Posts Tagged ‘django’

Django on GAE using Python NDB

July 19, 2013

Recently in a comment on a post on dba.stackexchange I learned about a service called NDB, which presumably allows one to efficiently model many-to-many entity relationships in the google datastore.  And apparently it is pluggable with django, too, via this:

To use NDB with the Django web framework, add 'google.appengine.ext.ndb.django_middleware.NdbDjangoMiddleware', to the MIDDLEWARE_CLASSES entry in your Django settings.py file.

In terms of getting started with this particular kit, there is a tutorial here which I may investigate at some point.

As an additional remark, there is a comment on this post on stack overflow indicating that I’ve been a bit remiss all along, that intermediate tables are the way to store keys / manage joins if using django nonrel.  Nonetheless I think I’ll look into NDB for my future investigations, as either solution (NDB or django nonrel) requires reworking of models used in a django project, and I’d rather use one that offers automatic caching and batching, which apparently are useful things to have.

Advertisements

Django on GAE – final thoughts for now

May 10, 2013

I came across the following project the other day: http://code.google.com/p/gae-django-cms/ .  It works right out of the box, and seems fully equipped with admin and all sorts of other useful things.  Additionally, it seems quite easy to integrate it with other (simple) django projects, like django-monetise.  Consequently this is probably where I will park my investigations of GAE for now.

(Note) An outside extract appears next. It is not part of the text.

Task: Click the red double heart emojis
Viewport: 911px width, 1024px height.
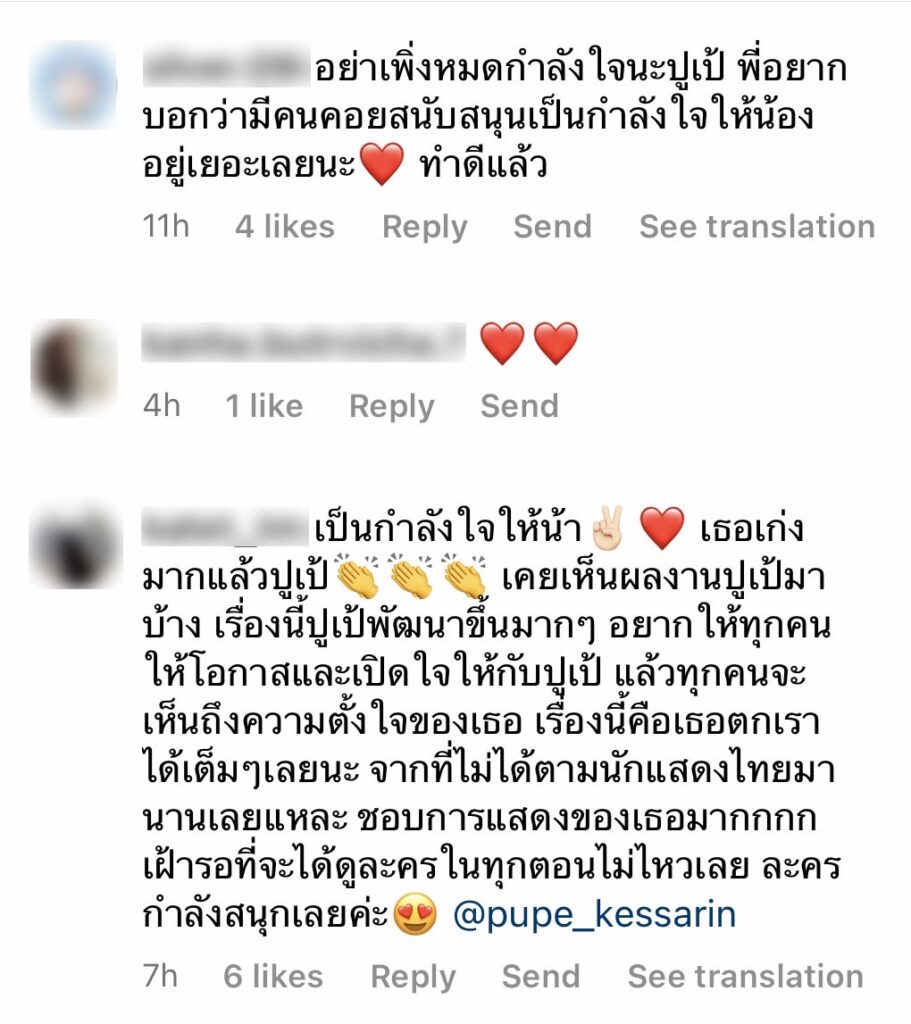Action: point(529,344)
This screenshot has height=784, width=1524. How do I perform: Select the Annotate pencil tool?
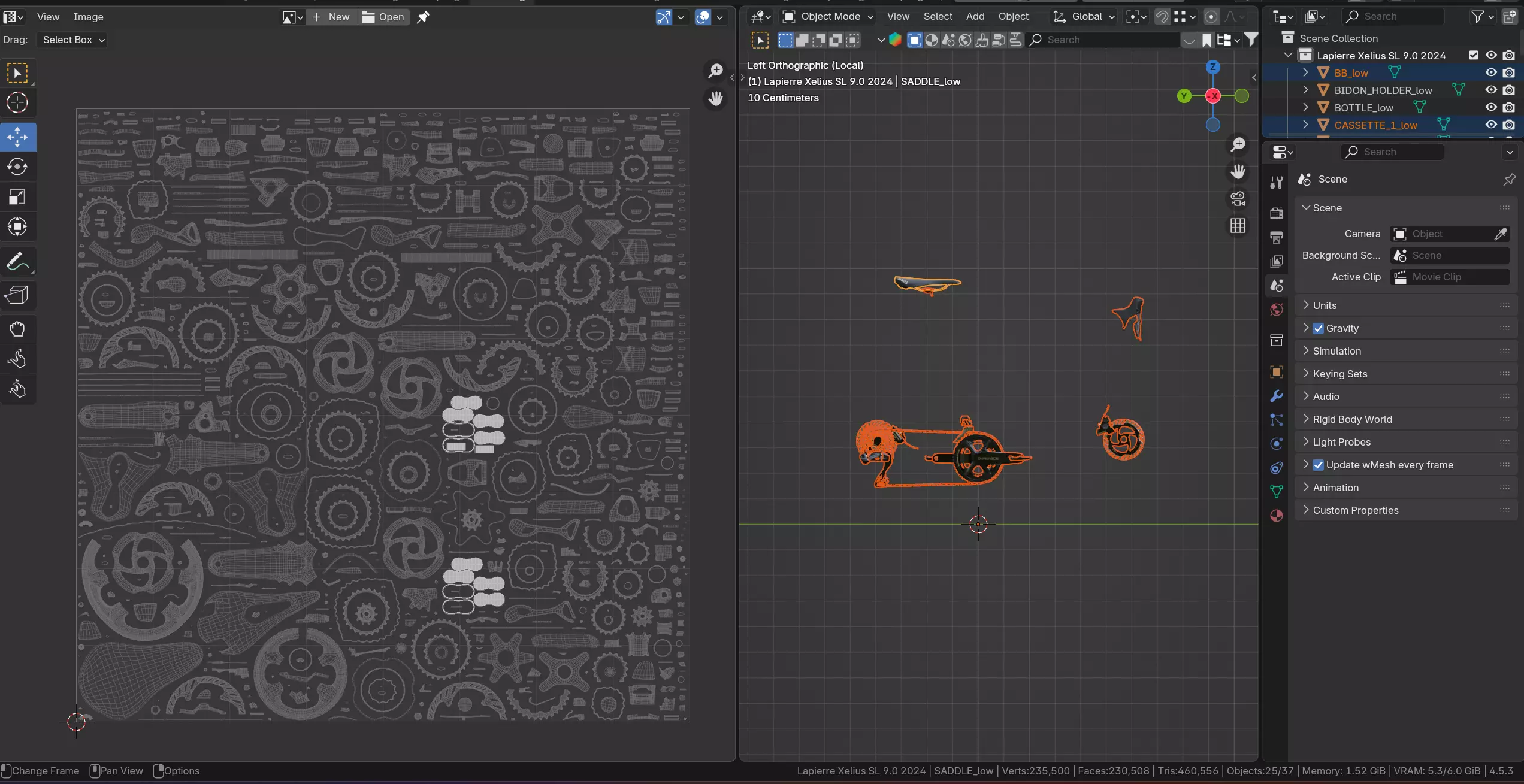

Data Structures in SQL vs noSQL – with thoughts to django-nonrel

April 27, 2013

So I’ve been thinking again about the problem of SQL vs noSQL joins.  Basically, for background I am interested in how one could write another python package for the django-nonrel project, such that when a django project asks to do a many-to-many query, running on a nosql backend like MongoDB, the query is sent to that package.  Consequent to this, I would like the package to construct the data structures required to support such on a noSQL structure, ie interpret and build the necessary tables, then manage the interface between django’s data syntax on a standard SQL database and the table mapping so constructed, so that essentially the application is indistinguishable from one merely running on base django, on say a MySQL backend.  Then the behaviour of such would essentially allow one to use any django plugin currently available, without running into the need to rewrite its code (ie, directly alter its associated implicit data model(s)/data organisation, as described in its models.py file(s)).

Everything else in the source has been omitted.